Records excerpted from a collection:
■ ■ ■ ■

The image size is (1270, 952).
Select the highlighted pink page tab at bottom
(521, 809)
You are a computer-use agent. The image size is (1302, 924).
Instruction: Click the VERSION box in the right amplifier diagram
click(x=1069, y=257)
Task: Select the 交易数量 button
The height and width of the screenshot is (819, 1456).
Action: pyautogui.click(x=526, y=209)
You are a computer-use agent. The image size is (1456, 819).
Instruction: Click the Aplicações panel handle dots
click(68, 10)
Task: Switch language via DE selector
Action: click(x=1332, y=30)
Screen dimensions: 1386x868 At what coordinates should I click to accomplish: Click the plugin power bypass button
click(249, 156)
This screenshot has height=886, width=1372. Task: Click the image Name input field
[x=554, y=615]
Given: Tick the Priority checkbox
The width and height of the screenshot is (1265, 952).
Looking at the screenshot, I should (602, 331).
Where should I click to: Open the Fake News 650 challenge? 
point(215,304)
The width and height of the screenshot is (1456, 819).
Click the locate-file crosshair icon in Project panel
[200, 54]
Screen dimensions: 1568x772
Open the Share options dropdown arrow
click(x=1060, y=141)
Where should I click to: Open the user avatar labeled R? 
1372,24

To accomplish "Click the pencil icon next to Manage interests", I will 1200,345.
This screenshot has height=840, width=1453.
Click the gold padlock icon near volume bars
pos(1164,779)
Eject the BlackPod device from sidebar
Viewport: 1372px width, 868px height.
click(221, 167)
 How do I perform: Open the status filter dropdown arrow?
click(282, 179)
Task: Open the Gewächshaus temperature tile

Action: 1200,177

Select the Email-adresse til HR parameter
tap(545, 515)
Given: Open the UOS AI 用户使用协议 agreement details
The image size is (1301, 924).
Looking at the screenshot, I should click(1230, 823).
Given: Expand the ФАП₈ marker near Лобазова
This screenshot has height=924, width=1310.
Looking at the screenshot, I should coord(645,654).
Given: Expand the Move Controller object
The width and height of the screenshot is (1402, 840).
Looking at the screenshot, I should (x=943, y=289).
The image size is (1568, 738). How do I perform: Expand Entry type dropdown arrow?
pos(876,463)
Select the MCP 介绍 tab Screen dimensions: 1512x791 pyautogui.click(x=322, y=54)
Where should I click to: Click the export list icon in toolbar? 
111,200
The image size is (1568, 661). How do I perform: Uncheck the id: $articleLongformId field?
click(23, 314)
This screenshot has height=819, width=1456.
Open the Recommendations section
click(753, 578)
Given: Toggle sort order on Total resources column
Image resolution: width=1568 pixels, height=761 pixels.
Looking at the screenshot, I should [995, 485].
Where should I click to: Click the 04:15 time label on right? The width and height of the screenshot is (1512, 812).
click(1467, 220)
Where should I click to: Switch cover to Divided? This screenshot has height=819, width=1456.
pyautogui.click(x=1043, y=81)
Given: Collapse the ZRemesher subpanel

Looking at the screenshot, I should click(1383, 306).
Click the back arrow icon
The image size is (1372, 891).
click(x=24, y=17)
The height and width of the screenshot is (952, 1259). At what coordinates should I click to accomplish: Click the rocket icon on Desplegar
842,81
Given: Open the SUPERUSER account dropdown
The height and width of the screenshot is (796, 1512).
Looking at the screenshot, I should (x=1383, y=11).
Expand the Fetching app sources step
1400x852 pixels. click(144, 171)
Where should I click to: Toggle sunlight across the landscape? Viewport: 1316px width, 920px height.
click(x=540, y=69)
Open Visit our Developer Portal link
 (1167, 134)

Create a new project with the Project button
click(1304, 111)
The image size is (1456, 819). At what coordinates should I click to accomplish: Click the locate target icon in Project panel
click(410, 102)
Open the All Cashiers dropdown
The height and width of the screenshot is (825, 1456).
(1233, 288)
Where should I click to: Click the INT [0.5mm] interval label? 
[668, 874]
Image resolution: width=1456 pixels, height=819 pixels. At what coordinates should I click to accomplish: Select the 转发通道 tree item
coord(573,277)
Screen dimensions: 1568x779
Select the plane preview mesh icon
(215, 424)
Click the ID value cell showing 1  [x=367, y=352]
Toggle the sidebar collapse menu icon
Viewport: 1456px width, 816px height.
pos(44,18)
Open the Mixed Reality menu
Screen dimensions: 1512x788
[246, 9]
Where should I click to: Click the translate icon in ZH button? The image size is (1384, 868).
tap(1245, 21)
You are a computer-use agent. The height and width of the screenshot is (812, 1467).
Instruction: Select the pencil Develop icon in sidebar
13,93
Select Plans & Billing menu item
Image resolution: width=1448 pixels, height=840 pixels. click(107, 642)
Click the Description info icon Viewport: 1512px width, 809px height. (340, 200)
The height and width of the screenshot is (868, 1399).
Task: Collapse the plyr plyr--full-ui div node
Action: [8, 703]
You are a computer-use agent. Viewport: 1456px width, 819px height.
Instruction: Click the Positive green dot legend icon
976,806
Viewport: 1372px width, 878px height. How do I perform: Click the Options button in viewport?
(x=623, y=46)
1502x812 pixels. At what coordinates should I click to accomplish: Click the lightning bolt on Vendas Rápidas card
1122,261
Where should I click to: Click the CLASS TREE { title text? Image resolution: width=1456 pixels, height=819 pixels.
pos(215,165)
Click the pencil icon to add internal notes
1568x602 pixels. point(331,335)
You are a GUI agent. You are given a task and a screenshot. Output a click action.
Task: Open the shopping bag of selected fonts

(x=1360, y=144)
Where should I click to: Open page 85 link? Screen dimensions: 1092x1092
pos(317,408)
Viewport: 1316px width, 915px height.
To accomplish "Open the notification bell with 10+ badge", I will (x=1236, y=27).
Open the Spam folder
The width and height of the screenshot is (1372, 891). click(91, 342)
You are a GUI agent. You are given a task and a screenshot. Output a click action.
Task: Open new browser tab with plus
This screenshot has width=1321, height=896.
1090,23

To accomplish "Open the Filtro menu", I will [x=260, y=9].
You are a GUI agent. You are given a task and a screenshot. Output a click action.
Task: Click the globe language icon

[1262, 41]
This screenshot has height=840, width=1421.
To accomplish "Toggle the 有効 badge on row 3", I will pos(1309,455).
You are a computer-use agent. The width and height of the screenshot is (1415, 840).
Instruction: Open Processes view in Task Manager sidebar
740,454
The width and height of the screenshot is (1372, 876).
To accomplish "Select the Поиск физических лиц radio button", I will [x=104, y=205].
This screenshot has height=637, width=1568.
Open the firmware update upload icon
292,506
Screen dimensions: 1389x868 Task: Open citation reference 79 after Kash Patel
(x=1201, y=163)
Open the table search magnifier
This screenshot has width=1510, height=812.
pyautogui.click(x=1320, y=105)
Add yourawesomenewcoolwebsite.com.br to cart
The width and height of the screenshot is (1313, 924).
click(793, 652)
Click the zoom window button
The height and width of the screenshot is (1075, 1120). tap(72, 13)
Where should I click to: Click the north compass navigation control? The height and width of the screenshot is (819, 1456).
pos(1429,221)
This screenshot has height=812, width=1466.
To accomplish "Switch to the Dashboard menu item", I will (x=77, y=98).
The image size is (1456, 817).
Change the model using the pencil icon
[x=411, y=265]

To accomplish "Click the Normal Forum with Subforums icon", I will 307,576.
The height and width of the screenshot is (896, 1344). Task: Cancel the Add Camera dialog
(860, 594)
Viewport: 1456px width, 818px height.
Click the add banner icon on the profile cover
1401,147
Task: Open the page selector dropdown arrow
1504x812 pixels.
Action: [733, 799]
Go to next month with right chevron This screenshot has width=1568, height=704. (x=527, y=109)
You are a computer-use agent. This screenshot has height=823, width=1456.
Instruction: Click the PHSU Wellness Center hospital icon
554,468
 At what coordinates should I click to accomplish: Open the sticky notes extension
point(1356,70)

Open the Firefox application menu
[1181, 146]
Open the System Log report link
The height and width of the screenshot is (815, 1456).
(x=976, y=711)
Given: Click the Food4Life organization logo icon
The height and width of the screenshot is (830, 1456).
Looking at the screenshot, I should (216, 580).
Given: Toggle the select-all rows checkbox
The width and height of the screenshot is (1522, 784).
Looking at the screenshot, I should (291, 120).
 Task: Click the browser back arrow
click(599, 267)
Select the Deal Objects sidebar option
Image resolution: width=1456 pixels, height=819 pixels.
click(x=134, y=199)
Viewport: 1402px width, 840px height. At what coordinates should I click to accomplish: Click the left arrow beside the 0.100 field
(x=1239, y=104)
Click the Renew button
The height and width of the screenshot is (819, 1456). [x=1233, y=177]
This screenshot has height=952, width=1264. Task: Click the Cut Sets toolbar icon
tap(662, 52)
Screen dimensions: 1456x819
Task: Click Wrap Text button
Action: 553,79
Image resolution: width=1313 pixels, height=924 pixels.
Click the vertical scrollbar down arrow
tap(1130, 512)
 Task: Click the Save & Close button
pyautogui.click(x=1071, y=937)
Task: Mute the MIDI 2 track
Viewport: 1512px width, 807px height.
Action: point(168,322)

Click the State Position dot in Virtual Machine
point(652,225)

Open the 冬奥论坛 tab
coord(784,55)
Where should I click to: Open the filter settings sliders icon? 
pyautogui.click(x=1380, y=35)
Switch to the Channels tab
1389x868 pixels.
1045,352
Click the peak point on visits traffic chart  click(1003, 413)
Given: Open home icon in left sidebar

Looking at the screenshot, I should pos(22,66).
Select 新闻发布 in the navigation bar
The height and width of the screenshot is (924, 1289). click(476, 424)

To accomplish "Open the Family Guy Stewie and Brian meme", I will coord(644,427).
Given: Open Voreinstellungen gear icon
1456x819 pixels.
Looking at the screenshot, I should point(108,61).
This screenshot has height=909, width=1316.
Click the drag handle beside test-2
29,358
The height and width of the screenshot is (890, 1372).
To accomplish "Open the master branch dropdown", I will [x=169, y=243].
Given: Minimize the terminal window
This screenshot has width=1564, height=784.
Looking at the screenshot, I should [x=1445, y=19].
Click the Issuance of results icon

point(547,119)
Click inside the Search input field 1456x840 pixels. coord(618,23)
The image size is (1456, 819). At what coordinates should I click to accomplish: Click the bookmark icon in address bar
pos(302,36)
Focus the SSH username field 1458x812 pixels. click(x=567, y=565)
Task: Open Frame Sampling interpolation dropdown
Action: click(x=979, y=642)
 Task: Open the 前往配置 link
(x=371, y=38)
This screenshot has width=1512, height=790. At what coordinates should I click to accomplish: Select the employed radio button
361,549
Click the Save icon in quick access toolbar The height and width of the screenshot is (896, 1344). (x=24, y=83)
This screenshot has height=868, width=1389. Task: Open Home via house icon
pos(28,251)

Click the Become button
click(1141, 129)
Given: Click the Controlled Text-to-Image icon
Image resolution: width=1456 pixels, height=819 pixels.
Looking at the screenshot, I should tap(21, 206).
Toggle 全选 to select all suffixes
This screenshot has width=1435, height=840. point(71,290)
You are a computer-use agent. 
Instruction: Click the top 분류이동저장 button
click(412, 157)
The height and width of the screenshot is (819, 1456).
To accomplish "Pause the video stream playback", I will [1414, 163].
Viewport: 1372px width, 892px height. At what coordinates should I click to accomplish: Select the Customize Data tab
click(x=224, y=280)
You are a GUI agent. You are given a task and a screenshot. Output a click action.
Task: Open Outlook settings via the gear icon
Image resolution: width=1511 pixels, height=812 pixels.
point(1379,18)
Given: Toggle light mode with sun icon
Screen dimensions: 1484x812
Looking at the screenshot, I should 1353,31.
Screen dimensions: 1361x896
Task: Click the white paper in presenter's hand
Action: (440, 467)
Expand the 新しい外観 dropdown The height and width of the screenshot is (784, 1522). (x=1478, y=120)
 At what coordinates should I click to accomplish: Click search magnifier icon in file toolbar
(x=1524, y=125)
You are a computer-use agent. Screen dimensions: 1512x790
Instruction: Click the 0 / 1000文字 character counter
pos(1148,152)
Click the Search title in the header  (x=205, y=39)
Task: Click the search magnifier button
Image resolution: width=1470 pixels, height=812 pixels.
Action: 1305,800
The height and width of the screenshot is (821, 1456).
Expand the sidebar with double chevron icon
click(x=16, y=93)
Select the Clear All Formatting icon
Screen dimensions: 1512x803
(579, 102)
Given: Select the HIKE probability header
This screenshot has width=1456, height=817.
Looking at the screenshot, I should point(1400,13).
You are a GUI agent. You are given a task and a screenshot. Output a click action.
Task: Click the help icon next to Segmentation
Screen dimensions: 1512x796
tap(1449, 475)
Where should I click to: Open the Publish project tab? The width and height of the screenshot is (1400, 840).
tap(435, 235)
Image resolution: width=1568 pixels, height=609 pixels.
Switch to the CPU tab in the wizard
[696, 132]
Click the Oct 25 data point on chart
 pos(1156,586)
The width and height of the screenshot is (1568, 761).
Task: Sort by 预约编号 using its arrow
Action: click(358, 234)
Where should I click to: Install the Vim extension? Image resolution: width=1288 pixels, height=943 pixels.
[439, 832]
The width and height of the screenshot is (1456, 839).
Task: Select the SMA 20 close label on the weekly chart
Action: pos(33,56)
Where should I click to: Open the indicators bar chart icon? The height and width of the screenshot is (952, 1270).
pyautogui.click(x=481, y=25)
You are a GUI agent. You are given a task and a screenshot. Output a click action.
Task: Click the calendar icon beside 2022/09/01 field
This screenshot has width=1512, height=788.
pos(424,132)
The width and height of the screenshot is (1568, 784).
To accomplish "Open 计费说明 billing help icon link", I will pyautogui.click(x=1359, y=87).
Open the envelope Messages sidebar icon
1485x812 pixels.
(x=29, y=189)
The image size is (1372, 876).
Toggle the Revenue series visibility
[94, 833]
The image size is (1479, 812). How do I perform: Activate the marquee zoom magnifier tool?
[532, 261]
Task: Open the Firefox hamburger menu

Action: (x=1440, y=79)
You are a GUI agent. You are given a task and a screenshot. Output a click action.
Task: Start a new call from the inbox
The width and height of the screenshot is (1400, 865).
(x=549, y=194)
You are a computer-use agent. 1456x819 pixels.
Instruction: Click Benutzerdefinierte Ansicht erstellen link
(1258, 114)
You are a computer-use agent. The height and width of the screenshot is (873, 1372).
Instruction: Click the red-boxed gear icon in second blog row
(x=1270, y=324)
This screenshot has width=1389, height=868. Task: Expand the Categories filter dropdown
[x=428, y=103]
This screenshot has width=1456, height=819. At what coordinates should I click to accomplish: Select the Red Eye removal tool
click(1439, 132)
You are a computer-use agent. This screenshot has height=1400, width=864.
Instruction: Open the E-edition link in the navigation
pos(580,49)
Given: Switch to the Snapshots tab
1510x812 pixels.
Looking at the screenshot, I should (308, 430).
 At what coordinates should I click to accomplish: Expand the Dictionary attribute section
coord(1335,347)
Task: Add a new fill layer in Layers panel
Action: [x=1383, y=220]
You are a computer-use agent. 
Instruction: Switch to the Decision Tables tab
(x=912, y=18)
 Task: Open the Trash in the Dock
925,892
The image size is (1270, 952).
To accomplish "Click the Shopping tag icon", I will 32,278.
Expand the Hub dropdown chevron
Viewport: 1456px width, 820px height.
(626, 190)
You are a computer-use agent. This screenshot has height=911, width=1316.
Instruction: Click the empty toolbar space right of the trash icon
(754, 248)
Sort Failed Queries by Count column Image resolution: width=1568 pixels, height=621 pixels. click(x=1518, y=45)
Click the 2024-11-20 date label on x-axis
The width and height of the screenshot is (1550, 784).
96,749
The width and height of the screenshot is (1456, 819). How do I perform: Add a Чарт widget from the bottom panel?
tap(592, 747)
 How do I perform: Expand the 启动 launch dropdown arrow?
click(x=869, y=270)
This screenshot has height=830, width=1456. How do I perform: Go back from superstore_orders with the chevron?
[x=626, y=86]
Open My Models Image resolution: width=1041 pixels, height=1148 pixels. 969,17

■ ■ ■ ■

State how many lines of the records above contain the word "will", giving only that number.

12